**Listed records**

— Start —

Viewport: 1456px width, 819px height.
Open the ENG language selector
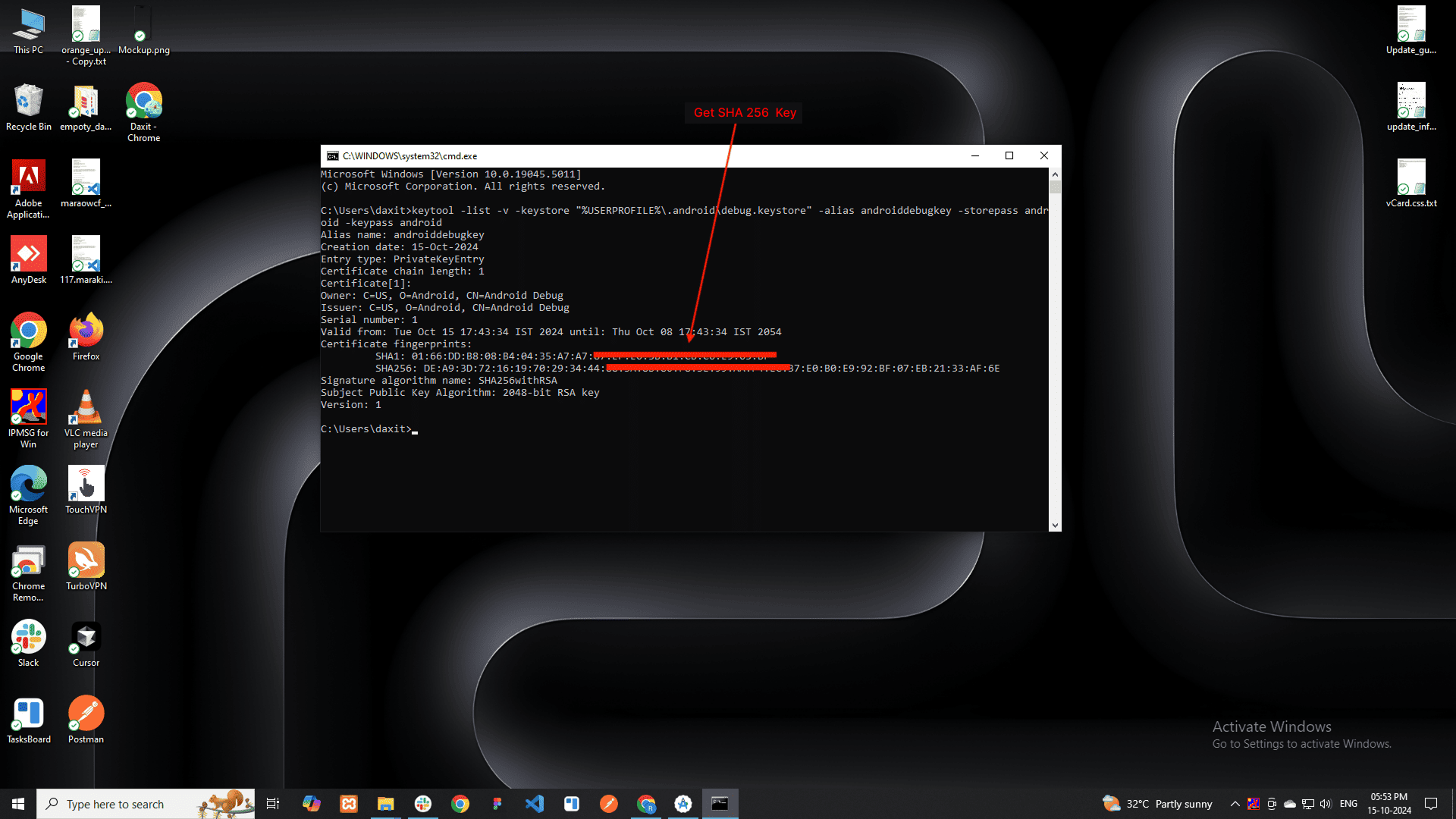point(1348,803)
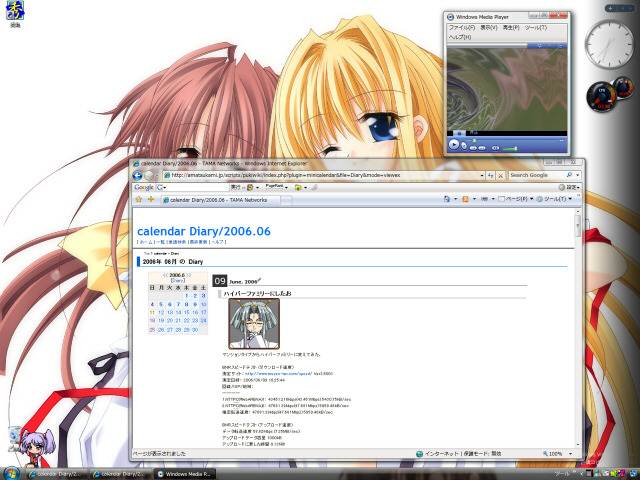Open the ツール(T) menu in Media Player
Screen dimensions: 640x480
[x=536, y=28]
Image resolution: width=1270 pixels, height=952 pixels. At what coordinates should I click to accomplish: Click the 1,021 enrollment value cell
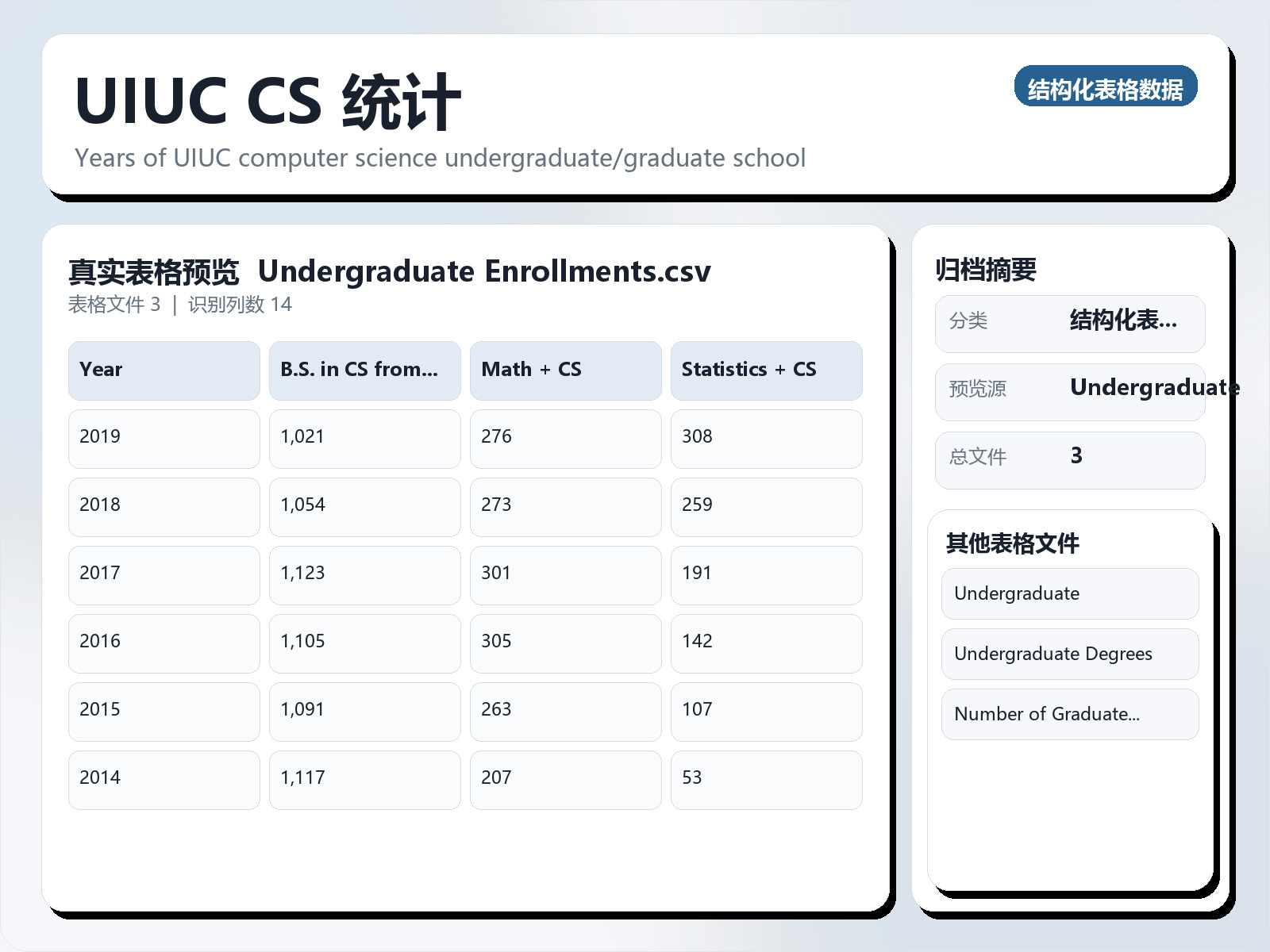pyautogui.click(x=364, y=438)
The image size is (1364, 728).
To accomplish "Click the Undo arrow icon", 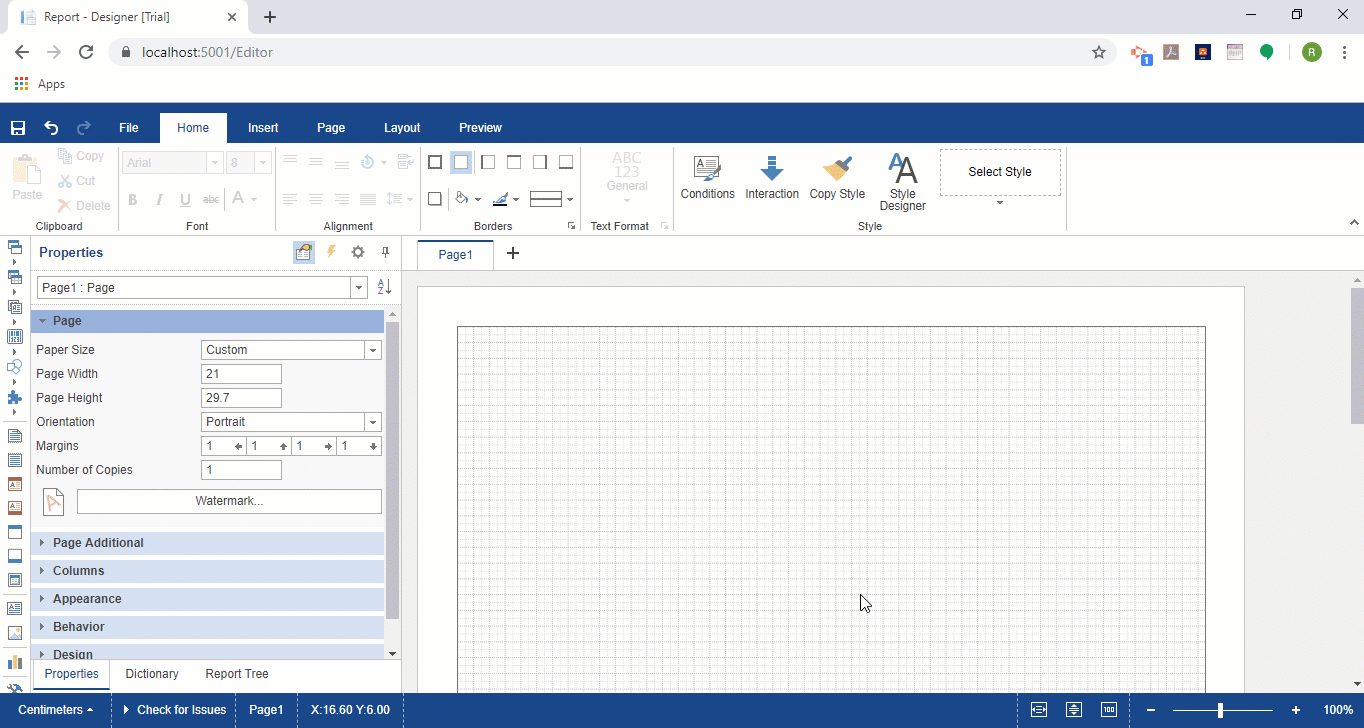I will tap(51, 128).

— End —

**Task requirements**
Count the lines of the items above that contain the string "height", and give only the number.

**Result**
2